▶ What needs to be done
Reproduce word for word every line of the entries below, from the line containing "Task: Click the search input field" through the final line, and nothing else.

___ Records shown

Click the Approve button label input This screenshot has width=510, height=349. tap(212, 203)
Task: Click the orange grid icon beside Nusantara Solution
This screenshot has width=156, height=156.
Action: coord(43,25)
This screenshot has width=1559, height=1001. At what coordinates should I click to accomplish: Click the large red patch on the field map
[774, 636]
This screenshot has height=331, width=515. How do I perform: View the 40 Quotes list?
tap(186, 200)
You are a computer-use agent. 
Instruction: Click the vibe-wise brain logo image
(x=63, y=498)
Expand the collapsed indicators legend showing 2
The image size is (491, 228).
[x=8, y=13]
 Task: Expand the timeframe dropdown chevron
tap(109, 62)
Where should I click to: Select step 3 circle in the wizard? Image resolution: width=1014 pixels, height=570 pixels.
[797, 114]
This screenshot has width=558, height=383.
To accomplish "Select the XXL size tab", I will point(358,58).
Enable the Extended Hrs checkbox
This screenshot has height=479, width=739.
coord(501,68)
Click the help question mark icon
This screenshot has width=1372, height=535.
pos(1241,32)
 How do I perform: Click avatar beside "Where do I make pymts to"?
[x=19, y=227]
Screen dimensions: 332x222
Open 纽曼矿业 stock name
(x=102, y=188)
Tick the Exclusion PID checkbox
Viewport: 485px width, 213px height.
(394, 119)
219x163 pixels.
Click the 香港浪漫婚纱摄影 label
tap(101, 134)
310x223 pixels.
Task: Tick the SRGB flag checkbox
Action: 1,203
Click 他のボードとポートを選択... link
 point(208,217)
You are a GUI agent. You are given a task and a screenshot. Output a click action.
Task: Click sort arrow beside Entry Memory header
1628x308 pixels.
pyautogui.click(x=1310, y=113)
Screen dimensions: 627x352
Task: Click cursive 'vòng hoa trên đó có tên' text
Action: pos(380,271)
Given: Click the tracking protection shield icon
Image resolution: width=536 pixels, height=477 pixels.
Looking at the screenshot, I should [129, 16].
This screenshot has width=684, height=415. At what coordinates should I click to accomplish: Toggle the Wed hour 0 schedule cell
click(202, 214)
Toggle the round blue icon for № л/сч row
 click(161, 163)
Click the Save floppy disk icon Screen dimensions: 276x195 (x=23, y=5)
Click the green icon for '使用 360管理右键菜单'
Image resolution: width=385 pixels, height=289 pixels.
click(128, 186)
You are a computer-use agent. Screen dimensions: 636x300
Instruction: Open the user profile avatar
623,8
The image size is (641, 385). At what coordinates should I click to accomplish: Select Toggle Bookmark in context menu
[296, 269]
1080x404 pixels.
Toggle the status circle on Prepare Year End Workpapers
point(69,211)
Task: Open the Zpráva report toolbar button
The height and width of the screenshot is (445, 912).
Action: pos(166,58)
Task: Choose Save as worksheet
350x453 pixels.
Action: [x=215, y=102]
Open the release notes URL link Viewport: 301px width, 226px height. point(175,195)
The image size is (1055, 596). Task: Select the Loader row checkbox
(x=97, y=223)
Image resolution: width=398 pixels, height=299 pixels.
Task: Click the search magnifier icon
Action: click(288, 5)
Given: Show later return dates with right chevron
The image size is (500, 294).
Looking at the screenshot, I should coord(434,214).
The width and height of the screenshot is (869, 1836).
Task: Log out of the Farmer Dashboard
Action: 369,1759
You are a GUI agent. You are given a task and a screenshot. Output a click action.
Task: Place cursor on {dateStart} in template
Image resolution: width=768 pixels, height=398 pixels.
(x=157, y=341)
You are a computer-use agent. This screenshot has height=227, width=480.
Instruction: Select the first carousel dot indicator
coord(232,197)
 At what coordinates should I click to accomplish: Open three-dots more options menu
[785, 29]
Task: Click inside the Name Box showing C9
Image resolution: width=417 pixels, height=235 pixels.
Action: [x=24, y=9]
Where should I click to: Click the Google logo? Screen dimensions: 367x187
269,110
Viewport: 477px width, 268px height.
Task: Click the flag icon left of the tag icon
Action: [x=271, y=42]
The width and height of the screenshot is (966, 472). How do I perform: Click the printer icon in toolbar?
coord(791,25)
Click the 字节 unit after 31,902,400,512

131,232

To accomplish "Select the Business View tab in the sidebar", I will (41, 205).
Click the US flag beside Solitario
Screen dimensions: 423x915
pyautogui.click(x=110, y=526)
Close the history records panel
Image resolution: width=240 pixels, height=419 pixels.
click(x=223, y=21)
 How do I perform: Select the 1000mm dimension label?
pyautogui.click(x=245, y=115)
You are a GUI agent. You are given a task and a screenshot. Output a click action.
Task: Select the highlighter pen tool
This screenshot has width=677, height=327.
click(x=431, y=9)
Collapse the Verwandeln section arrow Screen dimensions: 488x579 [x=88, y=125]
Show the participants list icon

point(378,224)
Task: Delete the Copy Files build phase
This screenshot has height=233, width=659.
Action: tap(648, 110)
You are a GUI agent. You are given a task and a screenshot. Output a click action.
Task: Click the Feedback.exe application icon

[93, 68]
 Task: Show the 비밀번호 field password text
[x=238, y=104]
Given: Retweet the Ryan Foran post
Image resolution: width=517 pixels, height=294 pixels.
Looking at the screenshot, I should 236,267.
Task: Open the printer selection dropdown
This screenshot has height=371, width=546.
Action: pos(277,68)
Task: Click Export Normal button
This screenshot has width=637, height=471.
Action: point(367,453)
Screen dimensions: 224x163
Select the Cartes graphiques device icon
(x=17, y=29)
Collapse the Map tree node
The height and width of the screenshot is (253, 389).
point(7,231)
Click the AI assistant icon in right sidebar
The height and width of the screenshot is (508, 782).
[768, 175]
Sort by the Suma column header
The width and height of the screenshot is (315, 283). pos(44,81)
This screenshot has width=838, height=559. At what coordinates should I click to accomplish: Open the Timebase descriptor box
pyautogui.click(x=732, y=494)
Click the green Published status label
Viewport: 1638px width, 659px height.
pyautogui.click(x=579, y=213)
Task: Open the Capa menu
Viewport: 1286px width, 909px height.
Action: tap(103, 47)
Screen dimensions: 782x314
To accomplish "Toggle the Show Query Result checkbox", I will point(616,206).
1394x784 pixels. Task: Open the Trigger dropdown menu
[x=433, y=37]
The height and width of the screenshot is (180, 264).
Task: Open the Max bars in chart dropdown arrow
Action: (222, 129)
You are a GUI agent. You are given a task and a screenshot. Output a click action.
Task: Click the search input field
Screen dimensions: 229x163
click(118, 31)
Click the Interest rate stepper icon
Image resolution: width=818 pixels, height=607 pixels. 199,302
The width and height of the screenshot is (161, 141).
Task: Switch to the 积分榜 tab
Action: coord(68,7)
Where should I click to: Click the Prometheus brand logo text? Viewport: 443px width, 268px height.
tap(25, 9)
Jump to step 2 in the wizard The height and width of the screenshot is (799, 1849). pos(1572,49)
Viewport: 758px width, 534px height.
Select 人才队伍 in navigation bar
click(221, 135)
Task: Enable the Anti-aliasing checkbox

______

▶ Result of this task
Task: Click the search input field
Screen dimensions: 229x163
click(118, 31)
Click the Interest rate stepper icon
Image resolution: width=818 pixels, height=607 pixels. 199,302
The width and height of the screenshot is (161, 141).
Task: Switch to the 积分榜 tab
Action: coord(68,7)
Where should I click to: Click the Prometheus brand logo text? Viewport: 443px width, 268px height.
tap(25, 9)
Jump to step 2 in the wizard The height and width of the screenshot is (799, 1849). pos(1572,49)
Viewport: 758px width, 534px height.
Select 人才队伍 in navigation bar
click(221, 135)
Task: Enable the Anti-aliasing checkbox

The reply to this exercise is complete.